First off, an "analogue" in this sense is something that has a direct resemblance to something else. For example print (books and things) is analogous to the web because a web page is like a page from a book or newspaper, manual and so on. The central topic of this paper is about finding something analogous to help people understand the semantic web so it's not so foreign and scary or whatever.

The author says that the web has been represented by Pages + Links and proposes that the semantic web be represented by Notebook + Memex.

The Memex was invented by Vannevar Bush in 1945. It's the concept of an online library, an interconnected knowledge-base.

He points out that the semantic web offers very powerful way to interact with information, and to build new interactions for that information. He does, as I do, believe that the entire issue concerning the semantic web and its acceptance is due to the research community not communicating it properly.

"It is important to note that the motivation for this question of analogue is not a marketing/packaging question to help sell the Semantic Web, but is simply a matter of fundamental importance in any research space: it is critical to have both a shared and sharable understanding of a (potentially new) paradigm. If we do not have such a shared understanding, we cannot interrogate the paradigm for either its technical or, perhaps especially, its social goals."

He notes that all web 2.0 stuff has been based on highly familiar models, as RSS for example is still text and the idea of tag clouds and tagging is still displayed just like a catalogue. The understanding of the web when it was 5 years old is very different to the understanding of the semantic web which has just turned 5. He also very nicely points out that the wikipedia entry for the semantic web is a bit rubbish: "All that description tells anyone about the semantic Web is that it is for Machines." The emphasis as far as semantic web researchers are concerned is the end user. It is all about creating powerful links in information so that question-answering is made possible and a whole host of other knowledge discovery methods.

"But how do we describe this potential? For a community steeped in rich link models, Hypertext is an obvious conceptualization. But beyond this community, Hypertext equals “a page with links” – it equals the current Web, not the rich possibility of what we might call Real Hypertext, which was modeled in Note Cards and Microcosm."

The hyperlink in the semantic web can be thought of as "meaning" which is one of the hard to grasp concepts. "That is, the way meaning is communicated that is not via the explicit prose page or catalogue page, but is via the exposure of the ways in which data is associated, and can be discovered, by direct semantic association, for the reader/interactor/explorer to make meaning."

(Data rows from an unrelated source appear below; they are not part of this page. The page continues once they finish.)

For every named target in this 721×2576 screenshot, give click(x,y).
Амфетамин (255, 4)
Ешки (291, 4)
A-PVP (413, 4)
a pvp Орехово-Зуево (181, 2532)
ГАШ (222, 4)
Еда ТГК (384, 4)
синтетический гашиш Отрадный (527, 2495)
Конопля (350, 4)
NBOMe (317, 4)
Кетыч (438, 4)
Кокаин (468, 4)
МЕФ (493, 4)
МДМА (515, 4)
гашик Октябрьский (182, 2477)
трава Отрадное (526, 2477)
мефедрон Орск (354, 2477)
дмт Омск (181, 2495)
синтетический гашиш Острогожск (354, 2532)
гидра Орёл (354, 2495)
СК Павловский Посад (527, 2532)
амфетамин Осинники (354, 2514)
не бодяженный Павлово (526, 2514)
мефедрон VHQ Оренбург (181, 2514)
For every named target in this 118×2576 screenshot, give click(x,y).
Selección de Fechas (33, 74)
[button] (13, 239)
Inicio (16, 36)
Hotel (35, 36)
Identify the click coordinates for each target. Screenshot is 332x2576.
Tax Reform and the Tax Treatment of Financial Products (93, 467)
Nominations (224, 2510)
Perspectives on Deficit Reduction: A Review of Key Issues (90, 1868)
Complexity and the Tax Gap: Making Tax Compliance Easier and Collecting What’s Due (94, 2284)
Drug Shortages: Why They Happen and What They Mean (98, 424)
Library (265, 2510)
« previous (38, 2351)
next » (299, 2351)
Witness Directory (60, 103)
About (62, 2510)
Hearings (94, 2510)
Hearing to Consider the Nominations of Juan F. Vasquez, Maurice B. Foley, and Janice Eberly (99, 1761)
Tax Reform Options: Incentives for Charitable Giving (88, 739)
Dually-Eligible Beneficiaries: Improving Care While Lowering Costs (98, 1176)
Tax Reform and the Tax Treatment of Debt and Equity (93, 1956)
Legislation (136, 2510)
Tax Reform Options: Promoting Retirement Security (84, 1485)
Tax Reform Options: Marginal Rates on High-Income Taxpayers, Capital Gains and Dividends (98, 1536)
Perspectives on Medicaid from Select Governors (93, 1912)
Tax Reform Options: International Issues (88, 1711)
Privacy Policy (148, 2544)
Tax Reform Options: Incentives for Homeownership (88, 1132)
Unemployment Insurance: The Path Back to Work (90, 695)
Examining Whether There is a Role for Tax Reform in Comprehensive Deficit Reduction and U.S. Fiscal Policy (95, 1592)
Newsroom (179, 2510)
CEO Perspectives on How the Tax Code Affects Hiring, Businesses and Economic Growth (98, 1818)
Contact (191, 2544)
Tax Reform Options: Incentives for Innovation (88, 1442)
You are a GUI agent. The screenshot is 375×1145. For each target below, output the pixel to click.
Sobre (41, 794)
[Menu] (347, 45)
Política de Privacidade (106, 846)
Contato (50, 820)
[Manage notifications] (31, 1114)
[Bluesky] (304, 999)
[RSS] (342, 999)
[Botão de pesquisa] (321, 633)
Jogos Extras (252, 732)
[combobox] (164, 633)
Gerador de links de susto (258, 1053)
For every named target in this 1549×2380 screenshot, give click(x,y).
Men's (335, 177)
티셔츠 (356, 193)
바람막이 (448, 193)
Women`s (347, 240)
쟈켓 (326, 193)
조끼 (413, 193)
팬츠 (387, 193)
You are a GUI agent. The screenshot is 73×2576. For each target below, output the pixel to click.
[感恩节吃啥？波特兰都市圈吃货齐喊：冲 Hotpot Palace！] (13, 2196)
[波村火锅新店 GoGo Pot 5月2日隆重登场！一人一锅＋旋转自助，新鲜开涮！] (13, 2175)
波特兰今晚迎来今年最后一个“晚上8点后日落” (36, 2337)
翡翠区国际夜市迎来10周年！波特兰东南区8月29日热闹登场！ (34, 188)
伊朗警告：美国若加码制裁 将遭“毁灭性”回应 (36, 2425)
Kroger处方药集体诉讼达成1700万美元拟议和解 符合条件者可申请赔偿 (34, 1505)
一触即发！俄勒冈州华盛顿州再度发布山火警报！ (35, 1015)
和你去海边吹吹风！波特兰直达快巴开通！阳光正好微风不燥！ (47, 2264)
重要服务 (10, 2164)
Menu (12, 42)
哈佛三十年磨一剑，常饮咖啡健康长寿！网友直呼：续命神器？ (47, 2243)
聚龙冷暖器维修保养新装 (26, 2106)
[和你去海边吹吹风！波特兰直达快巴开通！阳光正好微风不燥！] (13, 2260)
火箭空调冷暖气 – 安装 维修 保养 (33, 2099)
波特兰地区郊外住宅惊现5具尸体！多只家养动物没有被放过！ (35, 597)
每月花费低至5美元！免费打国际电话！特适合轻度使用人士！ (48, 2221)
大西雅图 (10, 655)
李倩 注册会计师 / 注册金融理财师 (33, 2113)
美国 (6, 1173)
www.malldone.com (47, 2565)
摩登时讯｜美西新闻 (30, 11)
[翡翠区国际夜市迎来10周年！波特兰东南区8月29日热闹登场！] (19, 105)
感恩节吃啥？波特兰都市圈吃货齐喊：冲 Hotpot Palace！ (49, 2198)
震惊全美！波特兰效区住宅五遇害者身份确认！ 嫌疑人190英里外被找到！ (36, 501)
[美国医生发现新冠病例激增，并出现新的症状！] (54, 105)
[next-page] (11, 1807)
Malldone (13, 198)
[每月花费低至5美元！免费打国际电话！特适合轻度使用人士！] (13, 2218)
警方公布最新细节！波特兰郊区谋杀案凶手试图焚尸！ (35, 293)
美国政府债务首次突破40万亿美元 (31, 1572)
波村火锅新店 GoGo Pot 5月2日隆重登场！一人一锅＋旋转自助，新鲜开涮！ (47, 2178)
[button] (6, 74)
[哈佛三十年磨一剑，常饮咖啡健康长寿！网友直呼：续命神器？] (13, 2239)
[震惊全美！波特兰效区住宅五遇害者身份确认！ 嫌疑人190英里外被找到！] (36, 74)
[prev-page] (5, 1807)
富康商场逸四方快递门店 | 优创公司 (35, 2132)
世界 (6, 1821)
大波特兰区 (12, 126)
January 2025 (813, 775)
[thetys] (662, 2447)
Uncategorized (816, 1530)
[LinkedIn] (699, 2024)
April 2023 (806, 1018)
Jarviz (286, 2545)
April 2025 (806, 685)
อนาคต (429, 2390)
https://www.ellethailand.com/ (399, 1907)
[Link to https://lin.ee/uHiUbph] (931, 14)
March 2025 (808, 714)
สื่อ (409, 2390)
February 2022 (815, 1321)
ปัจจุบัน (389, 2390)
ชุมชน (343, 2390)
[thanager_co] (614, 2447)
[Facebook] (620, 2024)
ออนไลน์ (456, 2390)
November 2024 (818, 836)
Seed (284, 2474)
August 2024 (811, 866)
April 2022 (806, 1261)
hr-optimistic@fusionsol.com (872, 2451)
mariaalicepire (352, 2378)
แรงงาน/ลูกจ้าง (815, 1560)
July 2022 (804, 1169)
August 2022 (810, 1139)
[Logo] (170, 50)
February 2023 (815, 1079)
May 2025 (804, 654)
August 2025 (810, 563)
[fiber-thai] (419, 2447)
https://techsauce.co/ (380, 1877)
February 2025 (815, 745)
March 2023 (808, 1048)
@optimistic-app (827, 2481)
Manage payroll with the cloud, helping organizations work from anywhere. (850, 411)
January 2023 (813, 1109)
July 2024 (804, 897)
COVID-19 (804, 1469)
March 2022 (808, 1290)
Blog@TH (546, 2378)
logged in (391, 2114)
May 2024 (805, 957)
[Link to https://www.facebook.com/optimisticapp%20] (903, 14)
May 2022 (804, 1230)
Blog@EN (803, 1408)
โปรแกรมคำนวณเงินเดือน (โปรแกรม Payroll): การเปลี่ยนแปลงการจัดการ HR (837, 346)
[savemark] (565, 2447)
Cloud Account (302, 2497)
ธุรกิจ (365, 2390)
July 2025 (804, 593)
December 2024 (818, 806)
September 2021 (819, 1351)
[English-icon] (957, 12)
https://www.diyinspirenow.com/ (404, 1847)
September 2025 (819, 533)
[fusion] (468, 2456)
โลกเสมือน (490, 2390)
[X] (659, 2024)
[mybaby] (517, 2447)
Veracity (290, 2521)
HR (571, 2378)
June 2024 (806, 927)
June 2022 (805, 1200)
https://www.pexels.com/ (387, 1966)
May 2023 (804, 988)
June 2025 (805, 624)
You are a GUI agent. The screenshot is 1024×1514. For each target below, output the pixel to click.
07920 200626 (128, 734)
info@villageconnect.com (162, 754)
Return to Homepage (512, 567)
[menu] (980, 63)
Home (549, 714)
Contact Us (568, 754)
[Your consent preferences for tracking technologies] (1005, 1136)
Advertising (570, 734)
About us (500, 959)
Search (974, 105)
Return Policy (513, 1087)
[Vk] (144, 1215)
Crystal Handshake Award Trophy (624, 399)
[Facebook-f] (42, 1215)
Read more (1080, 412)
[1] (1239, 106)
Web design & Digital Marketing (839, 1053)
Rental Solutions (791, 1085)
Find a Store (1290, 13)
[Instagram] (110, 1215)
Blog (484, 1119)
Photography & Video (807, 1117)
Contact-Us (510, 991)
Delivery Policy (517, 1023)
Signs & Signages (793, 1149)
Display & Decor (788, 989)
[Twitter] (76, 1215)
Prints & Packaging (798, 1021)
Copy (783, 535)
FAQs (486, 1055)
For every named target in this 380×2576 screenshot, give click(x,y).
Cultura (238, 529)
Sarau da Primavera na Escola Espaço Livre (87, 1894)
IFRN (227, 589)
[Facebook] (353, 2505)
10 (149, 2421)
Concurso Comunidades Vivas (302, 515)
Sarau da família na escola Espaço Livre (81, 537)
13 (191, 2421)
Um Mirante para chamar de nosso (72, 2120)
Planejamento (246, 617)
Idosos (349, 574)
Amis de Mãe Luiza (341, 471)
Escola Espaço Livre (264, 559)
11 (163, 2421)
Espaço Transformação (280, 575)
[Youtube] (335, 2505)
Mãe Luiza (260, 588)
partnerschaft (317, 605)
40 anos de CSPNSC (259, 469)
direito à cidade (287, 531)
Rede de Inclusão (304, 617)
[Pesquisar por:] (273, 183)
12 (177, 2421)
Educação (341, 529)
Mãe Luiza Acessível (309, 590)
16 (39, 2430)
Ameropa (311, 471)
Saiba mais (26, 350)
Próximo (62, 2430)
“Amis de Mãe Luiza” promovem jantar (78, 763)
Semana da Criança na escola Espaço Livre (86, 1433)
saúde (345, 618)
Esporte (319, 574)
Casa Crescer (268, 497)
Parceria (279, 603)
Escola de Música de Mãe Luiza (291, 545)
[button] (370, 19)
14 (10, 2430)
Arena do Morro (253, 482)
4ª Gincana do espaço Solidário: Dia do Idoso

The author says that the notepad is a good way of introducing the semantic web because it is a page but is unstructured, Calendars and things can be shared, and things like Twitter allow users to post snippets. "One item can act as a way of redefining another". Google docs and various snippet keepers on the web (like the now defunct Google notebook) mean that data is generated and shared and linked in too. The memex is good too because it is designed to retrieve data and not "denature it" by this we mean that it isn't taken out of context.

The semantic web languages like RDF mean that everything can be connected and retrieved intelligently and effectively. It is "automatic structure extraction" which means that you can look at all of your information in the context it was created or saved in. The data can also be associated to other relevant information too. For example you could find other people talking about the same topic, or working on the same kind of project, events you might be interested in...

The author observes that the notepad model has limitations like the structure and also "viewing page 6 next to page 36" isn't easy. He suggests the note card model which is a stack of cards with ideas, people, data about stuff written on them and interlinked to external data. "The relevance of the note card model to the concept of the Semantic Web as personal work space with associated public data is in the integration of personal ideas with external sources: the idea cards are backed up with/informed by the quotations from external sources."

He concludes asking if we are ready for a system to support such creativity. This means that computers are no longer simply used for productivity. He does believe that we are. I also believe that we are. More importantly I believe that the semantic web is a foundation for far more intelligent systems. We need to experiment with this model and develop it properly in order to advance.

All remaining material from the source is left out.